Herczeg, Szilvia; Walsh, Katie; Keaney, John J; Keelan, Edward; Travers, John; Szeplaki, Gabor; Galvin, Joseph.
Afiliação
  • Herczeg S; Heart and Vascular Center, Semmelweis University, 68 Varosmajor Street, Budapest, 1122, Hungary.
  • Walsh K; Heart and Vascular Centre, Mater Private Hospital, Eccles Street, Dublin 7, Ireland.
  • Keaney JJ; Heart and Vascular Centre, Mater Private Hospital, Eccles Street, Dublin 7, Ireland.
  • Keelan E; Heart and Vascular Centre, Mater Private Hospital, Eccles Street, Dublin 7, Ireland.
  • Travers J; Heart and Vascular Centre, Mater Private Hospital, Eccles Street, Dublin 7, Ireland.
  • Szeplaki G; Heart and Vascular Centre, Mater Private Hospital, Eccles Street, Dublin 7, Ireland.
  • Galvin J; Heart and Vascular Centre, Mater Private Hospital, Eccles Street, Dublin 7, Ireland. jgalvin@materprivate.ie.
J Interv Card Electrophysiol ; 59(1): 5-12, 2020 Oct.
Article em En | MEDLINE | ID: mdl-31165967
PURPOSE: Left atrial (LA) fibrosis plays an important role in the pathogenesis and perpetuation of atrial fibrillation (AF). It may be identified by bipolar voltage (BiV) mapping, but quantification of fibrosis which previously relied on visual estimation of scar has been shown to be inaccurate.
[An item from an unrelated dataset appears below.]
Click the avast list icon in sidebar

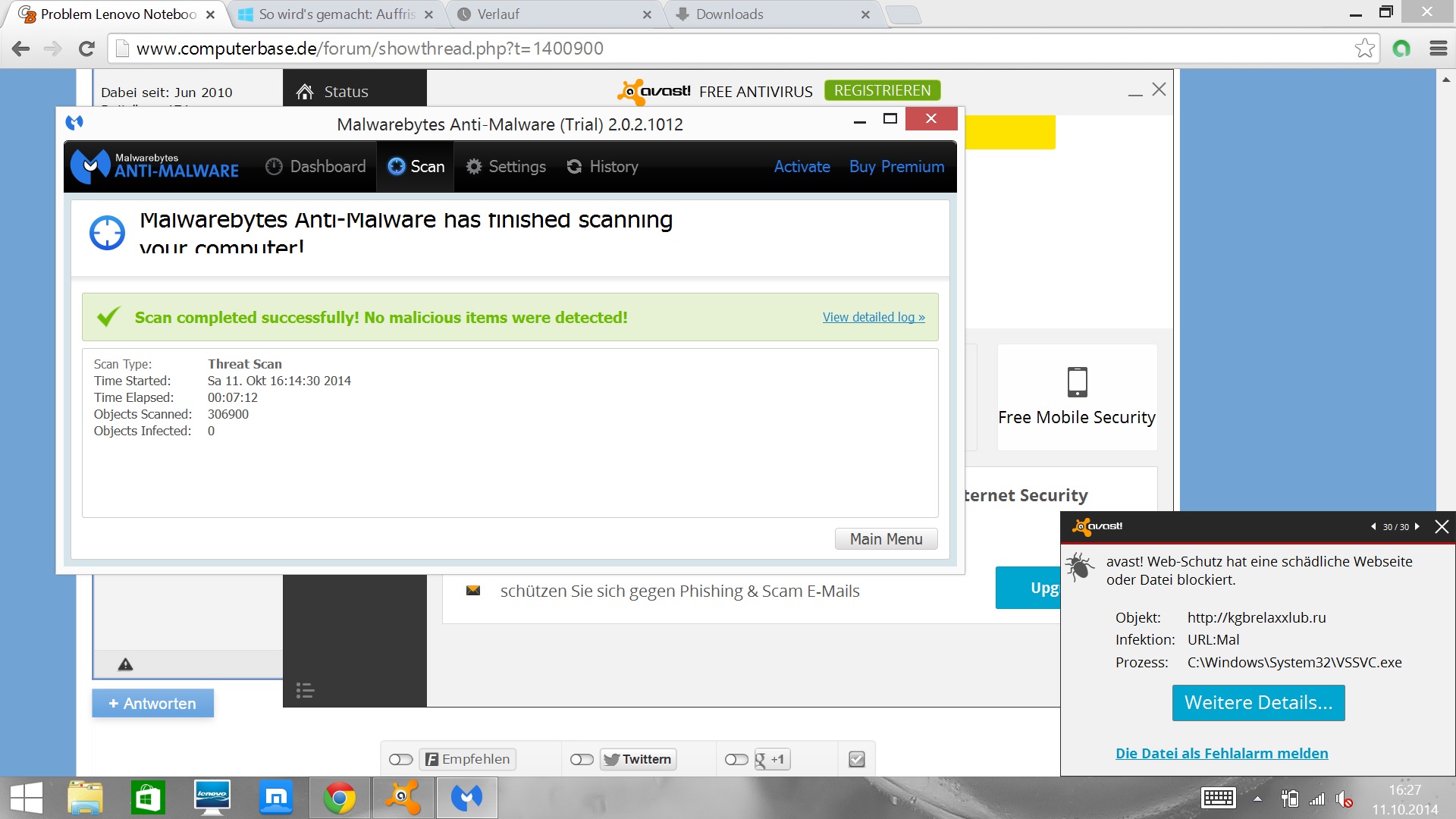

Our aim was to use a novel automated voltage histogram analysis (VHA) tool to quantify LA scar burden accurately in patients with AF. METHODS: LA voltage was assessed in 100 consecutive patients undergoing first pulmonary vein isolation (PVI) for paroxysmal or persistent AF using a circular multielectrode catheter to create high-density LA BiV maps which were analysed using the VHA tool after the procedure. RESULTS: High-density electro-anatomic maps took 10 min to create and contained a median of 1049 points. The VHA algorithm accurately quantified the burden of Diseased LA Tissue (≤ 0.5 mV) and Dense LA Scar (≤ 0.2 mV) with a median of 17.8% and 3.5% respectively. A quartile classification was applied based on diseased LA tissue burden. Patients in class IV with the highest diseased LA burden were older (p < 0.0001), more likely female (p = 0.0095), had higher CHA2DS2-VASc scores (p = 0.0024) and were more likely to have persistent rather than paroxysmal AF (p = 0.0179) than those in classes I-III. CONCLUSIONS: The VHA algorithm is able to quantify percentage surface area voltage rapidly and according to preset ranges for the first time. The algorithm offers the potential for classification of patients undergoing AF ablation into different classes of diseased LA burden, which may have diagnostic, therapeutic and prognostic implications.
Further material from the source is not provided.